[Aim of the task]:
Your reply should hold only the lines from the records below where "link" occurs.

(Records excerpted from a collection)
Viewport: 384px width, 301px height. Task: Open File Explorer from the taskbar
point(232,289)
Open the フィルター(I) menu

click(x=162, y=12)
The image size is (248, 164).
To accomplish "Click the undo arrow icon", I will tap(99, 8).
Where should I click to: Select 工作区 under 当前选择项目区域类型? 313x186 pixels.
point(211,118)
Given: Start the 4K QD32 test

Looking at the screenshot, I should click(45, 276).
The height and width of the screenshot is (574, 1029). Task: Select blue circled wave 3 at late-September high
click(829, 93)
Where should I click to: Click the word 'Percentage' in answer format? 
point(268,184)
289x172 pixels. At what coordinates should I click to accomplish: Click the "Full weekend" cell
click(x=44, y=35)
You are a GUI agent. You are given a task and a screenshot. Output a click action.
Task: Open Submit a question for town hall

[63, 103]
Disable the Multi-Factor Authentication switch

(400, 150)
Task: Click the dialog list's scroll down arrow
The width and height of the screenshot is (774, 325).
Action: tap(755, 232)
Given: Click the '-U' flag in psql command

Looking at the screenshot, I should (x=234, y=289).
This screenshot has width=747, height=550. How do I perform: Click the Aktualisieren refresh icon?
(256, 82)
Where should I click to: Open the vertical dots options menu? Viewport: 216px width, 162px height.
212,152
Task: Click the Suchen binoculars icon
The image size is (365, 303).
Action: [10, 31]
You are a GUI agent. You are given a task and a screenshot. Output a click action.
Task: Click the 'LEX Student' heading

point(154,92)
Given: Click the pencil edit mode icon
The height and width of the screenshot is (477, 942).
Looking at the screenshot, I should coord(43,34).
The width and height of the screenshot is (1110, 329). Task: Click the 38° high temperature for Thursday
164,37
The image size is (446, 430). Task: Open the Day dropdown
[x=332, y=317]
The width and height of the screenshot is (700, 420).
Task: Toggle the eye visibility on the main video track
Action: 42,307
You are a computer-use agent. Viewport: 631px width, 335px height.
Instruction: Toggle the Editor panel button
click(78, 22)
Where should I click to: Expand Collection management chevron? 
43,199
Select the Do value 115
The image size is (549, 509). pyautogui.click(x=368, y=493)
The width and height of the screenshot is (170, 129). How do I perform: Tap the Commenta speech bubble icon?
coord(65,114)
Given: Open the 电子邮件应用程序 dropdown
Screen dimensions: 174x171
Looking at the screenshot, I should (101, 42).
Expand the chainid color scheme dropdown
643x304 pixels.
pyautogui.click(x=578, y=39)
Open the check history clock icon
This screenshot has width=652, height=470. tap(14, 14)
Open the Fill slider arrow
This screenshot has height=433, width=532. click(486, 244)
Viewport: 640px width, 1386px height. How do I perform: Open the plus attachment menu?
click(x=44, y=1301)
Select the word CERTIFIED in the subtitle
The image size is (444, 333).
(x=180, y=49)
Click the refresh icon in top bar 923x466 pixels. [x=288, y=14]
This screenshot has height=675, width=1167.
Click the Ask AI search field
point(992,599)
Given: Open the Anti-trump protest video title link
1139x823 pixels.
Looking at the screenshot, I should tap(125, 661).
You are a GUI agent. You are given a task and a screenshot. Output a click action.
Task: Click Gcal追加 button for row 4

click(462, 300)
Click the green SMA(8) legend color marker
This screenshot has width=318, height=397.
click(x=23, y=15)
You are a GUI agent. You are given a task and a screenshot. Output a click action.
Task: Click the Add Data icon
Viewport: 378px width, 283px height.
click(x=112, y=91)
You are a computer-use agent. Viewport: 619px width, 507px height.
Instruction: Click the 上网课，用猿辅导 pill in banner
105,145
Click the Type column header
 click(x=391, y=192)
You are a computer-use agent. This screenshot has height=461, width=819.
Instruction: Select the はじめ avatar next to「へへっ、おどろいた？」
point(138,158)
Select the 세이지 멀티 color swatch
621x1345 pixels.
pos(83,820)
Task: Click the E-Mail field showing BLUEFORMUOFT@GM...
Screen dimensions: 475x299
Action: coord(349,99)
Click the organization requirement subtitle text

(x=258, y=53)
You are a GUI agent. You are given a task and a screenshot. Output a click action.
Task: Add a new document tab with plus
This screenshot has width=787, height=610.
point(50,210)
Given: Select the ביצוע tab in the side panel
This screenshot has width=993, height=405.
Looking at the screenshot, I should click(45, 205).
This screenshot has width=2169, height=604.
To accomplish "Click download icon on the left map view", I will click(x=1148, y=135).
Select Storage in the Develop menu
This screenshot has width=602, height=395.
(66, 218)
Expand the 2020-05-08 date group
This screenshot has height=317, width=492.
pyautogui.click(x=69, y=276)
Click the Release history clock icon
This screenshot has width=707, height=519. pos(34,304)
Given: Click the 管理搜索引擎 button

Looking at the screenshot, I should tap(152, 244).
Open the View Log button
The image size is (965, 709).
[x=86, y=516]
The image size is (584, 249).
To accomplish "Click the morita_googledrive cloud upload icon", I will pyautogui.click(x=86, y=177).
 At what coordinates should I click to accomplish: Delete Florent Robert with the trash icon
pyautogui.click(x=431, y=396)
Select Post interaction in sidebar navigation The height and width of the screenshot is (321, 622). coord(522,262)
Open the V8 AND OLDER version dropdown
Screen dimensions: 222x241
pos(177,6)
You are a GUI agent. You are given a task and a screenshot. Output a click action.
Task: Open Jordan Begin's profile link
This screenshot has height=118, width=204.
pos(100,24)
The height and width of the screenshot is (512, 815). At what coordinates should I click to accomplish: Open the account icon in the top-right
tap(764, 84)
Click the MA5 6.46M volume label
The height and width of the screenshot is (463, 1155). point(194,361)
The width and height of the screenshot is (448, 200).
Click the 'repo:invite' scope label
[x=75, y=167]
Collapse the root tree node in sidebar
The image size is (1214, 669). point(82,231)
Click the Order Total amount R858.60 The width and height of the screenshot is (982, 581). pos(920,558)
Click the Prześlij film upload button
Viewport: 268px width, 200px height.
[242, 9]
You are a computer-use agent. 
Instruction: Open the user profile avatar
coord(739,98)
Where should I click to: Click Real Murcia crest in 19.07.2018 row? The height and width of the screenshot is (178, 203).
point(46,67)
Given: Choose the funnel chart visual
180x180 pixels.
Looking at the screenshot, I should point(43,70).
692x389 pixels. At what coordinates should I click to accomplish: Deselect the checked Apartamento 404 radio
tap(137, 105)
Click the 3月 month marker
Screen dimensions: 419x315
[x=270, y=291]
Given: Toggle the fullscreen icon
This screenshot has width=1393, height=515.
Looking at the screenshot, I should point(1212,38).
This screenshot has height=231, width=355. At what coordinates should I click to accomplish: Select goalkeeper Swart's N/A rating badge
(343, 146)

[Written response]:
Given: Open the Anti-trump protest video title link
Task: Open Jordan Begin's profile link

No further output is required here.